┌──

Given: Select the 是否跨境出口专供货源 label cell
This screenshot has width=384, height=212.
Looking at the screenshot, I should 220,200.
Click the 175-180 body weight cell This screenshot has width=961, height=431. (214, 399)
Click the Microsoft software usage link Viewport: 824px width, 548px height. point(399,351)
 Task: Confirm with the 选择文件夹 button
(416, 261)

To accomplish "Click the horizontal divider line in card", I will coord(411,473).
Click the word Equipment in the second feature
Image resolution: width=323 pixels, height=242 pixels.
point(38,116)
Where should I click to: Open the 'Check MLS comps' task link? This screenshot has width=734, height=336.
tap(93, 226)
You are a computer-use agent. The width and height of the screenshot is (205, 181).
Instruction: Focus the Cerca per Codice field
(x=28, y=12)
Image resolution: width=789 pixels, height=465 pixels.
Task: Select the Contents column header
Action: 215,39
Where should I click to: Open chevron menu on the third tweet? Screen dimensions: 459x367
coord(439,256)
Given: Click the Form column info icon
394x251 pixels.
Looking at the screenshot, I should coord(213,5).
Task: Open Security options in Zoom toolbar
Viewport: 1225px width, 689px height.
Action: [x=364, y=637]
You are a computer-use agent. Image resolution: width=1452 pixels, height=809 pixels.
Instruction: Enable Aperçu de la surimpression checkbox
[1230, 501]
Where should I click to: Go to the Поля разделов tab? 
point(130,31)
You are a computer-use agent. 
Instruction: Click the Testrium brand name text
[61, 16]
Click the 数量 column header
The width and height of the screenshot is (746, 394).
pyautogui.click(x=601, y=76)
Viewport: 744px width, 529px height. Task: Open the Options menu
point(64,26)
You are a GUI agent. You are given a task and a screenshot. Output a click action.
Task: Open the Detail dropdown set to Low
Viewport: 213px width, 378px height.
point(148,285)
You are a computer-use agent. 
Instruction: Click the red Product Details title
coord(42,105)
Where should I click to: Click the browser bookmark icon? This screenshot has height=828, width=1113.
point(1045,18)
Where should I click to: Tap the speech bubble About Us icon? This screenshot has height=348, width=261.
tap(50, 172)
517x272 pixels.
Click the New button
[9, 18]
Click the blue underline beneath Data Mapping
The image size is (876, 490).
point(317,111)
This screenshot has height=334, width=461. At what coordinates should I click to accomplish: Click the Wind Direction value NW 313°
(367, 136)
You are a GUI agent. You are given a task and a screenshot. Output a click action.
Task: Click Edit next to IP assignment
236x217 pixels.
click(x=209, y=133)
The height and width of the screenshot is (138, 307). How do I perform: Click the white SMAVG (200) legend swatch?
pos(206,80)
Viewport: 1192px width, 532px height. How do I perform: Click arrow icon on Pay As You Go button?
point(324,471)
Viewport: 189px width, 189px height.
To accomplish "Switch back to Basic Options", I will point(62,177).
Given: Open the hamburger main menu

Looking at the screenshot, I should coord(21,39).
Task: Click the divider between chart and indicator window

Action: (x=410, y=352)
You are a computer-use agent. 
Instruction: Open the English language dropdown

└──

- WHAT IS REQUIRED -
In full and without alteration, output the listing.

- SOLVED PROBLEM -
Given: Select the 是否跨境出口专供货源 label cell
This screenshot has width=384, height=212.
Looking at the screenshot, I should 220,200.
Click the 175-180 body weight cell This screenshot has width=961, height=431. (214, 399)
Click the Microsoft software usage link Viewport: 824px width, 548px height. point(399,351)
 Task: Confirm with the 选择文件夹 button
(416, 261)

To accomplish "Click the horizontal divider line in card", I will coord(411,473).
Click the word Equipment in the second feature
Image resolution: width=323 pixels, height=242 pixels.
point(38,116)
Where should I click to: Open the 'Check MLS comps' task link? This screenshot has width=734, height=336.
tap(93, 226)
You are a computer-use agent. The width and height of the screenshot is (205, 181).
Instruction: Focus the Cerca per Codice field
(x=28, y=12)
Image resolution: width=789 pixels, height=465 pixels.
Task: Select the Contents column header
Action: 215,39
Where should I click to: Open chevron menu on the third tweet? Screen dimensions: 459x367
coord(439,256)
Given: Click the Form column info icon
394x251 pixels.
Looking at the screenshot, I should coord(213,5).
Task: Open Security options in Zoom toolbar
Viewport: 1225px width, 689px height.
Action: [x=364, y=637]
You are a computer-use agent. Image resolution: width=1452 pixels, height=809 pixels.
Instruction: Enable Aperçu de la surimpression checkbox
[1230, 501]
Where should I click to: Go to the Поля разделов tab? 
point(130,31)
You are a computer-use agent. 
Instruction: Click the Testrium brand name text
[61, 16]
Click the 数量 column header
The width and height of the screenshot is (746, 394).
pyautogui.click(x=601, y=76)
Viewport: 744px width, 529px height. Task: Open the Options menu
point(64,26)
You are a GUI agent. You are given a task and a screenshot. Output a click action.
Task: Open the Detail dropdown set to Low
Viewport: 213px width, 378px height.
point(148,285)
You are a computer-use agent. 
Instruction: Click the red Product Details title
coord(42,105)
Where should I click to: Click the browser bookmark icon? This screenshot has height=828, width=1113.
point(1045,18)
Where should I click to: Tap the speech bubble About Us icon? This screenshot has height=348, width=261.
tap(50, 172)
517x272 pixels.
Click the New button
[9, 18]
Click the blue underline beneath Data Mapping
The image size is (876, 490).
point(317,111)
This screenshot has height=334, width=461. At what coordinates should I click to accomplish: Click the Wind Direction value NW 313°
(367, 136)
You are a GUI agent. You are given a task and a screenshot. Output a click action.
Task: Click Edit next to IP assignment
236x217 pixels.
click(x=209, y=133)
The height and width of the screenshot is (138, 307). How do I perform: Click the white SMAVG (200) legend swatch?
pos(206,80)
Viewport: 1192px width, 532px height. How do I perform: Click arrow icon on Pay As You Go button?
point(324,471)
Viewport: 189px width, 189px height.
To accomplish "Switch back to Basic Options", I will point(62,177).
Given: Open the hamburger main menu

Looking at the screenshot, I should coord(21,39).
Task: Click the divider between chart and indicator window

Action: (x=410, y=352)
You are a computer-use agent. 
Instruction: Open the English language dropdown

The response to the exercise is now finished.